Earth-moon power beams are not science fiction, he emphasises. He points to the radio telescope at the Arecibo Observatory in Puerto Rico, which transmits images of the moon with a radar beam.

But don't expect moon beams to be available at the flick of a switch anytime soon, warn other Space Age veterans, including former Sen. John Glenn, the first American to orbit the earth. Moon power doesn't come cheap. Mr Criswell estimates that the price tag on his demonstration would be about $60 billion.

"In principle, it is perfectly feasible, but the problem is cost," believes Mr paul D. Lowman Jr., a Nasa geophysicist and the first geologist hired by the space agency in 1959. He helped plan the Apollo missions that sent men to the moon and brought back soil samples that scientists have been analysing for years. The last lunar landing was 30 years ago. Building a lunar power station would require another manned mission, but nobody plans a return trip anytime soon.

"As far a Nasa's concerned, the moon has been scratched off. Scientists' interests have shifted to astrobiology," Mr Lowman said.

Sen. John Glenn, who volunteered on a Space Shuttle mission in 1998, has little hope that money will be found for the project.

"Right now we have trouble funding the International Space Station with all of its important research projects. To go back to the moon, establish and keep viable bases for power generation would be a very, very expensive operation," he said.

Mr Criswell, who has written nearly 200 articles supporting moon power, isn't deterred by funding or challenges in transporting staff and materials.

"We are not talking about taking a GM factory to the moon," he said. "We are talking about machinery more on the scale of road building equipment - roughly 10 to 20 times the size of the Lunar Rover."

One of his University of Houston colleagues is already designing moon machines to be shipped from earth, but he stresses the 20 to 40 lunar power bases would be built primarily from materials widely available on the moon. Silicon, aluminum and iron could be chemically extracted from lunar soil to make the solar cells, he said "The cost and the rate of growth of the LSP System are limited only by how clever we are in applying our industrial skills, not by the cost of transporting materials to the moon," he contends.

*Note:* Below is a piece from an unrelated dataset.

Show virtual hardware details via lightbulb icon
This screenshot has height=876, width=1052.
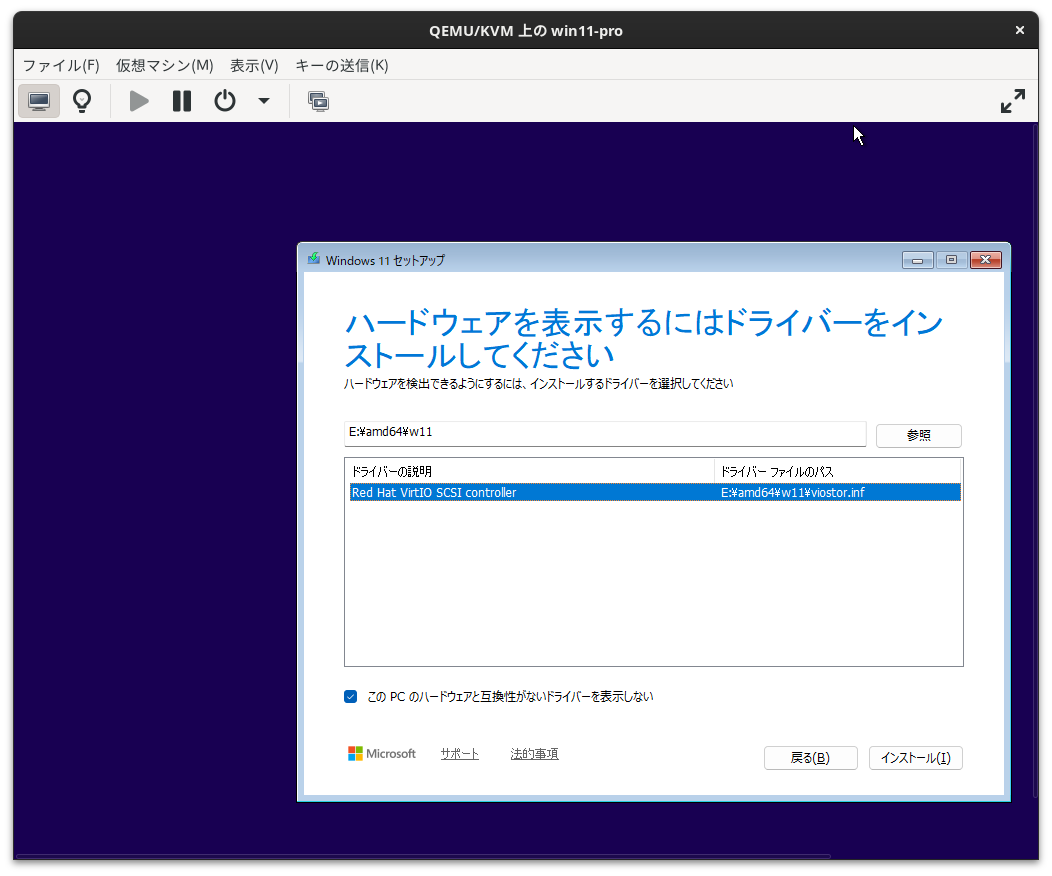81,100

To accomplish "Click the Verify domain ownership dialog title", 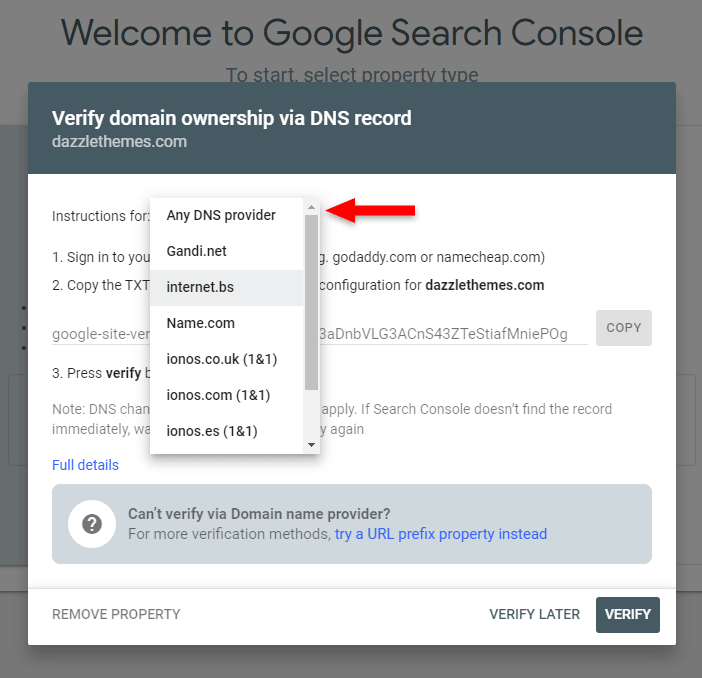I will (231, 118).
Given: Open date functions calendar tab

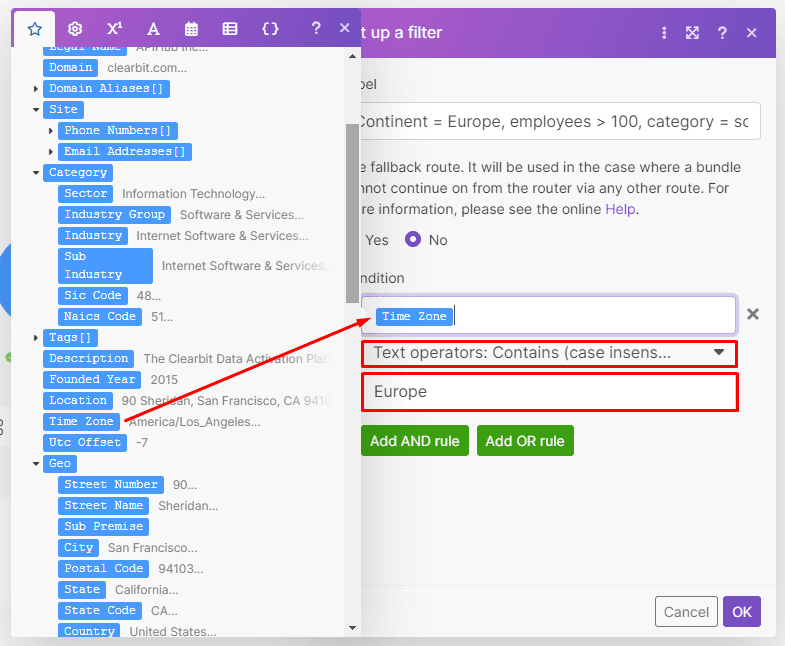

Mr Martin Hoffert, a New York University physics professor who has written about how satellites can collect solar energy, suggests that the pressing energy needs of the 21 st century may make Mr Criswell's project worth considering. "Between 30 and 40 per cent of people on the planet are not connected to a power grid." Mr Hoffert said. "Beaming energy from satellites or the moon to people in developing countries could be a way of jump starting power distribution."